| Given exercise 1 |
In the GitHub issue about the hang on shutdown, which Boost version was libbitcoin 3.6 compiled against?
| Given exercise 2 |
From the GitHub issue about the hang on shutdown, repeat word for word the stretch from "Have a question" through "account related emails.".
| Given exercise 3 |
Go on with the GitHub issue about the hang on shutdown, picking up right after its last sentence.

— Start of Text segment —

Skip to content
New issue

Have a question about this project? Sign up for a free GitHub account to open an issue and contact its maintainers and the community.

By clicking “Sign up for GitHub”, you agree to our terms of service and privacy statement. We’ll occasionally send you account related emails.

Already on GitHub? Sign in to your account

Hang on shutdown #541

Open
hmel opened this issue Mar 10, 2021 · 13 comments
Open

Hang on shutdown #541

hmel opened this issue Mar 10, 2021 · 13 comments
Assignees
Labels
Milestone

Comments

@hmel
Copy link

hmel commented Mar 10, 2021

Compiled libbitcoin 3.6 against boost 1.75.
Starting from a freshly initialized directory I let bs run for a couple of days without problems. After that I did a Ctrl-C to shut it down. At that point waiting more than 2 hours for the server to shutdown but nothing happens. Attached is the backtrace for the process.

— End of Text segment —
— Start of Data extract —

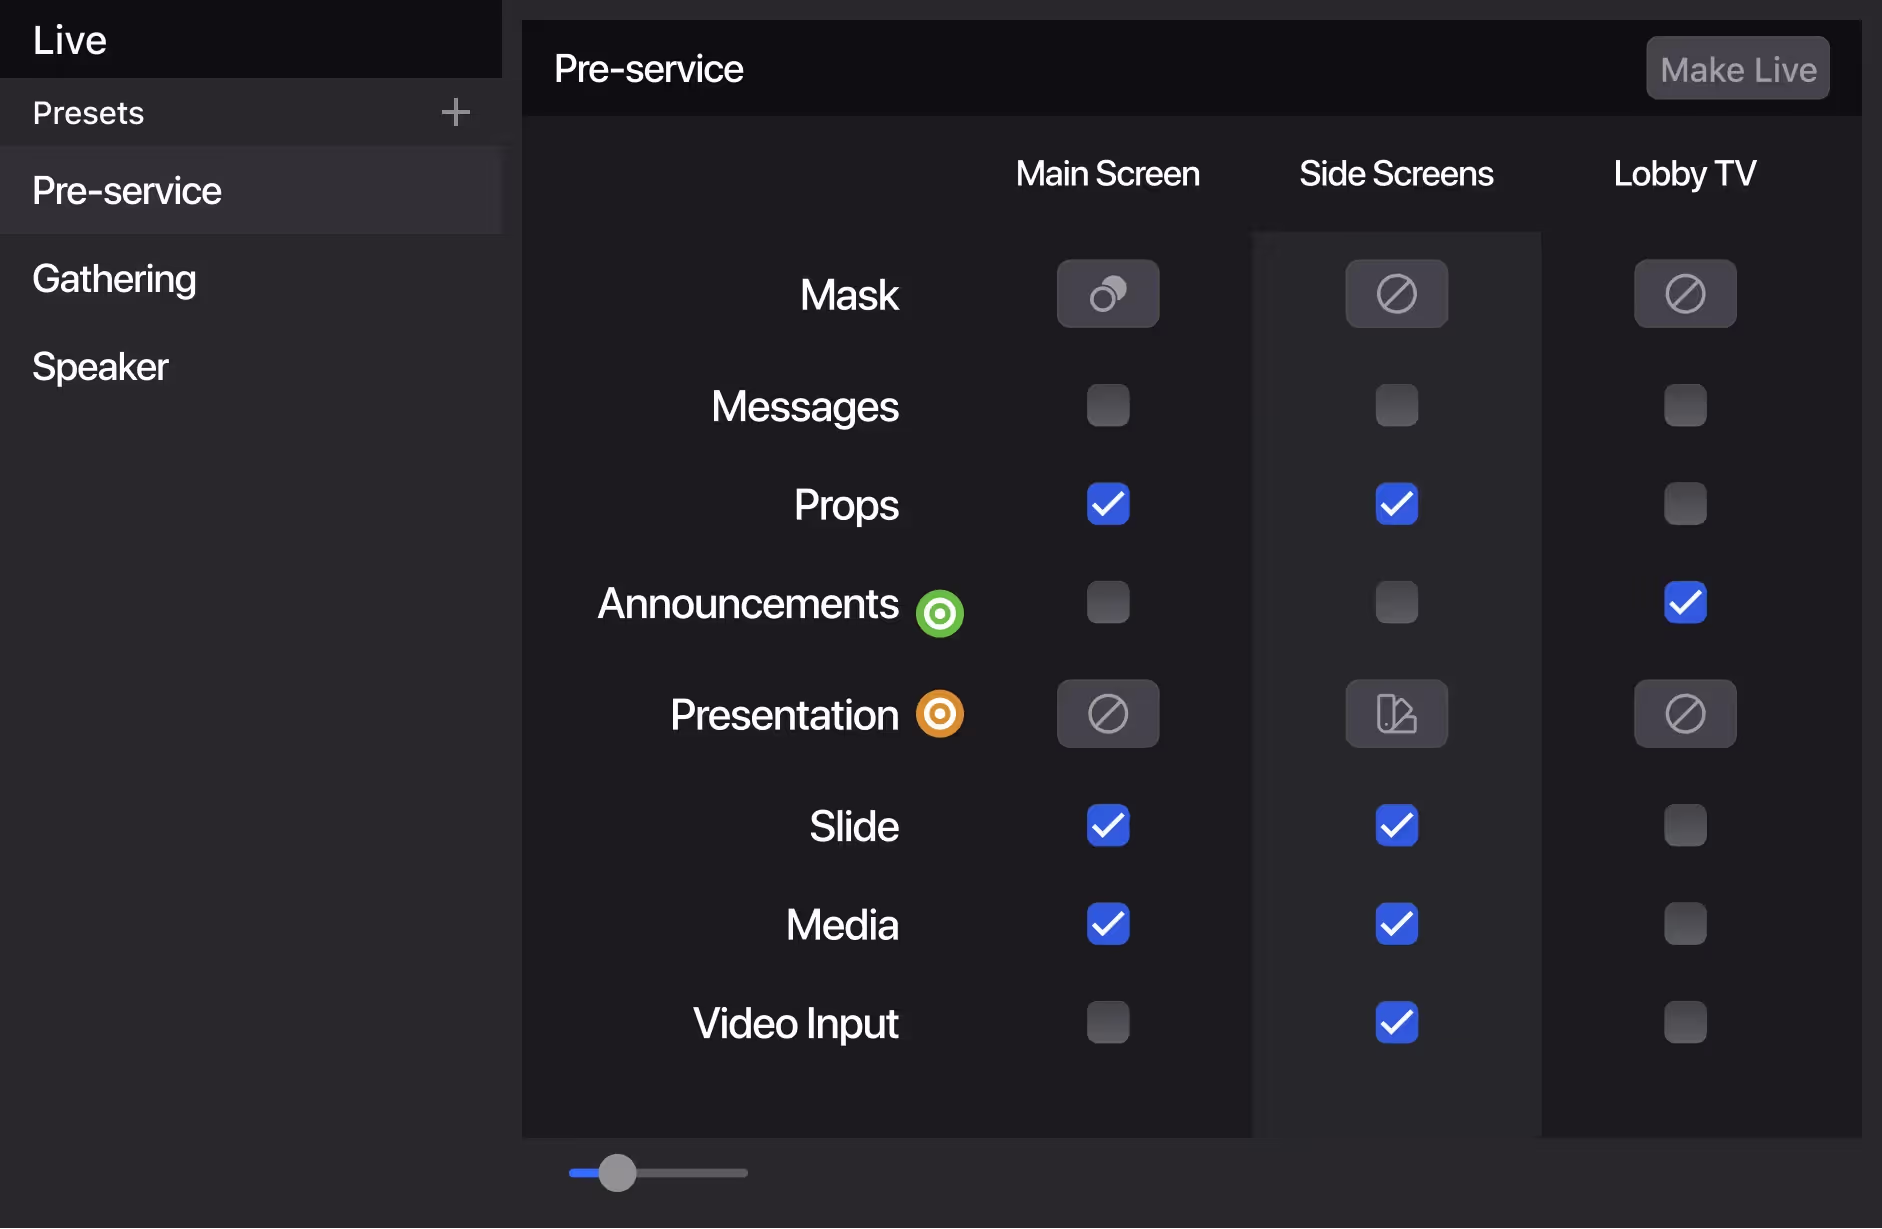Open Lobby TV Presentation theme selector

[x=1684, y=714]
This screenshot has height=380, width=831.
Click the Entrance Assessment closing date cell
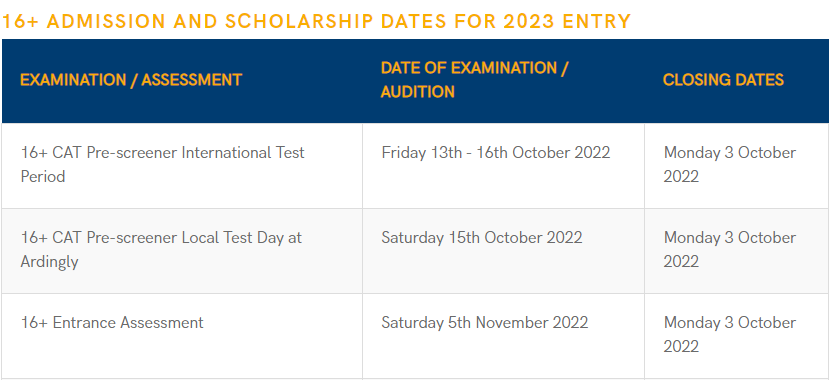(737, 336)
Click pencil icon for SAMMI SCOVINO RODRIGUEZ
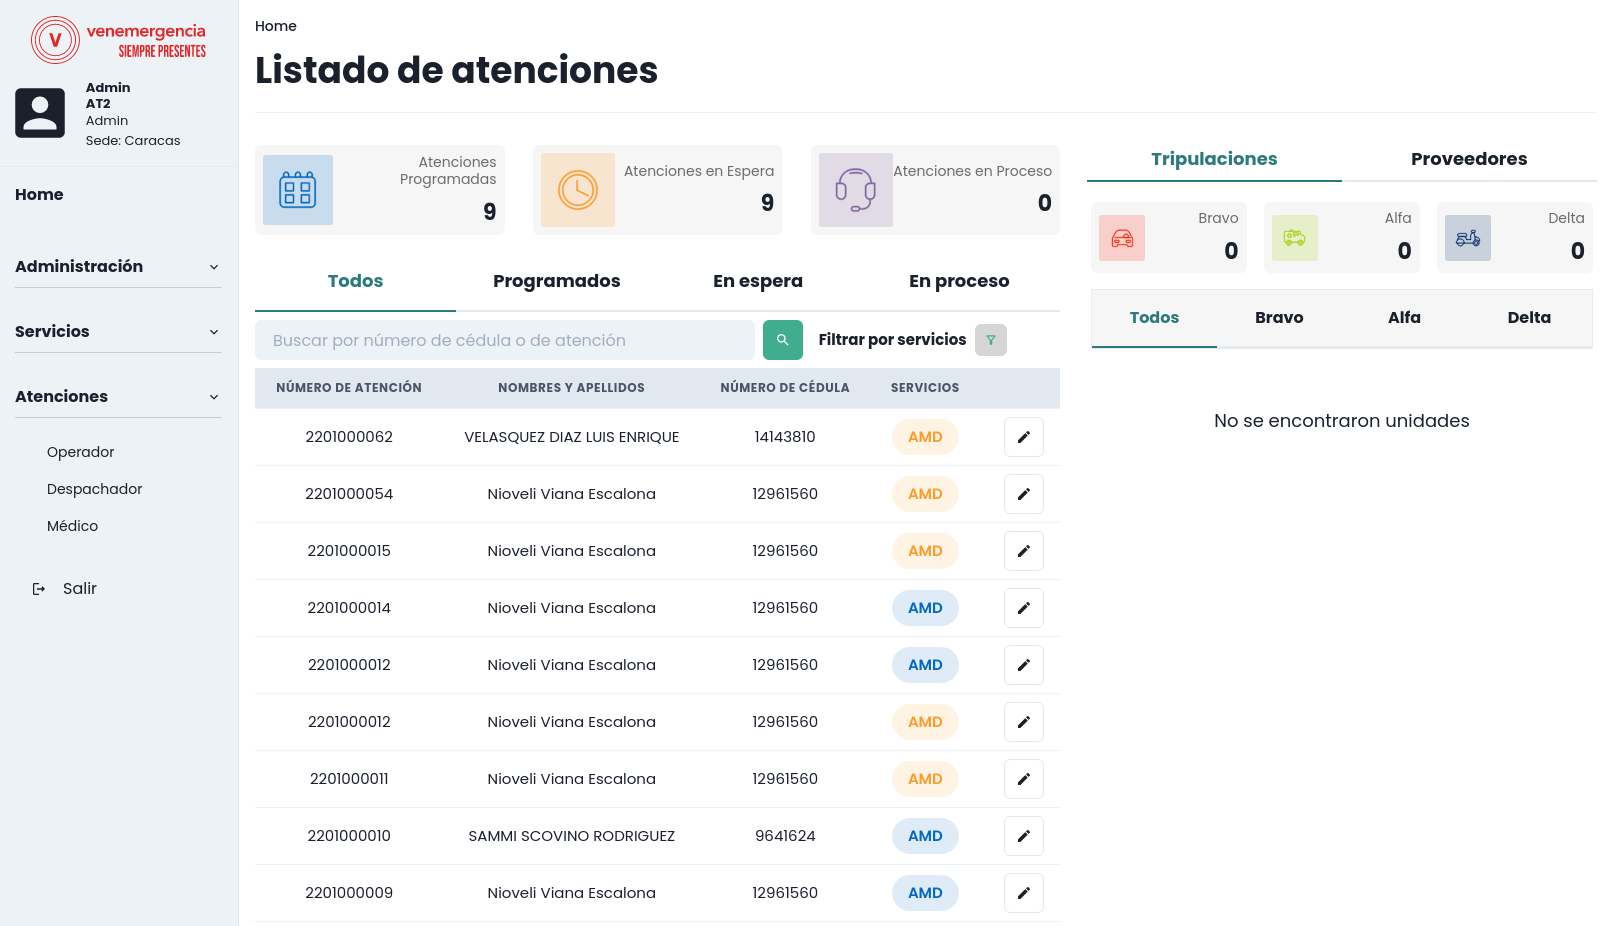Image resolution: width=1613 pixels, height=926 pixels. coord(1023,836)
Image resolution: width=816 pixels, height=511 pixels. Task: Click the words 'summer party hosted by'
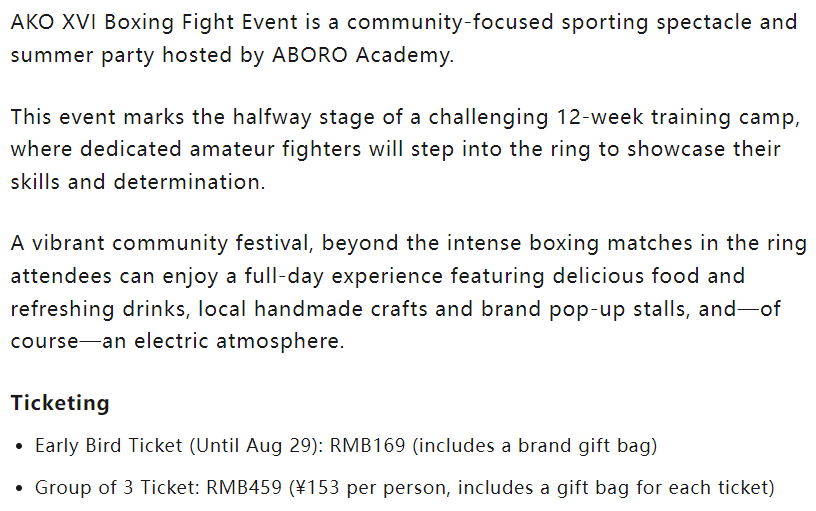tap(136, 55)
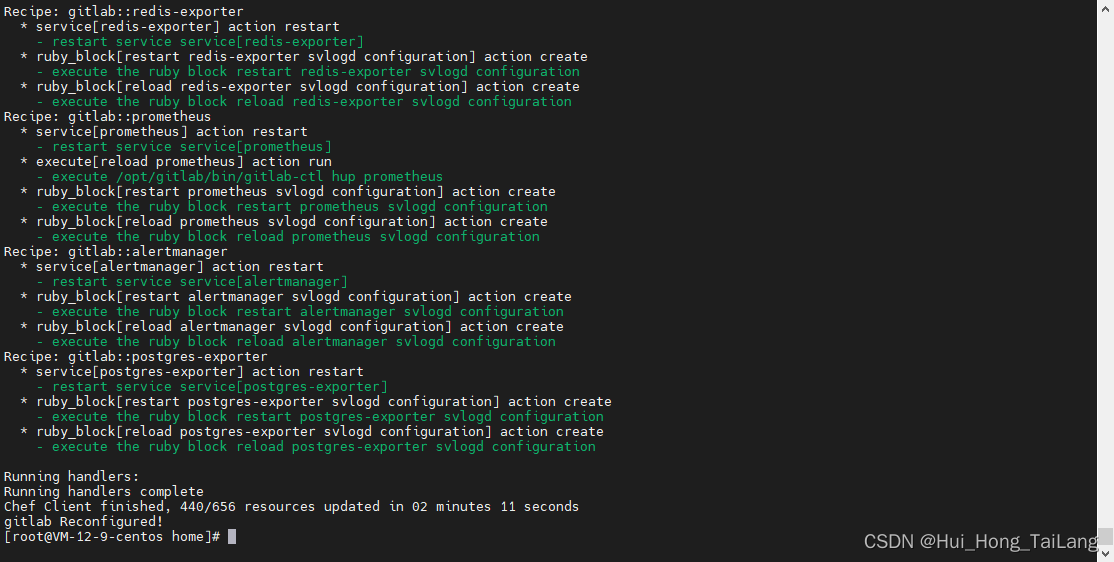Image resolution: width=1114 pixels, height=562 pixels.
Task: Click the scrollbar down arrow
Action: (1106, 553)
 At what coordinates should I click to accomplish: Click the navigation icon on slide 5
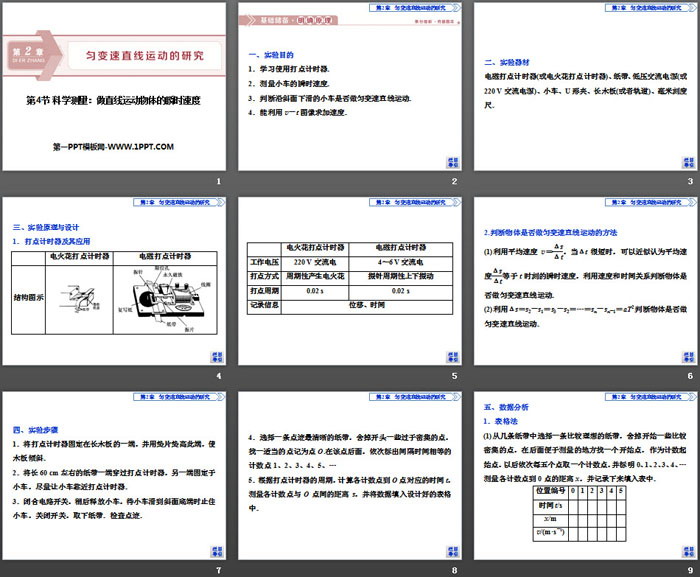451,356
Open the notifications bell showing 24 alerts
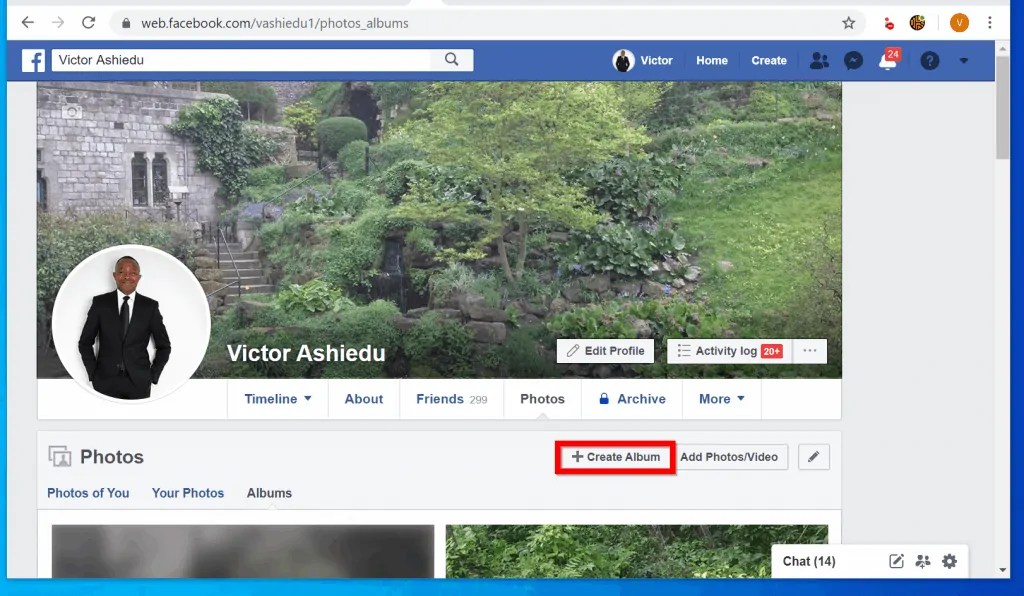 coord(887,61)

— End of Data extract —

| Exercise answer 1 |
Boost 1.75.

| Exercise answer 2 |
Have a question about this project? Sign up for a free GitHub account to open an issue and contact its maintainers and the community.

By clicking “Sign up for GitHub”, you agree to our terms of service and privacy statement. We’ll occasionally send you account related emails.

| Exercise answer 3 |
gdb.txt

@evoskuil
Copy link
Member

It appears that the server's zeromq worker thread did not terminate. What version of zeromq did you build against?

@evoskuil evoskuil self-assigned this Mar 15, 2021
@evoskuil evoskuil added the bug label Mar 15, 2021
@evoskuil evoskuil modified the milestones: 3.1, 3.0 Mar 15, 2021
@hmel
Copy link
Author

hmel commented Mar 18, 2021

stock zeromq package from debian/testing - Version: 4.3.4-1

@evoskuil
Copy link
Member

Have you attempted to sync with the server endpoints shut down as I suggested?

@hmel
Copy link
Author

hmel commented Mar 25, 2021

Yes, the problem seems to go away. I have successfully stopped and restarted multiple times up to about 450k blocks.

@evoskuil
Copy link
Member

That’s the problem with a race condition. Repro can be hard, making it hard to spot.

@hmel
Copy link
Author

hmel commented Apr 26, 2021

I got another hang on shutdown, this time with server endpoints disabled. The machine was under disk i/o load because it was compiling at the same time as bs server doing initial sync. The local bitcoin core node was NOT running, but I had outbound_connections = 10
Attached are the backtrace, log and config.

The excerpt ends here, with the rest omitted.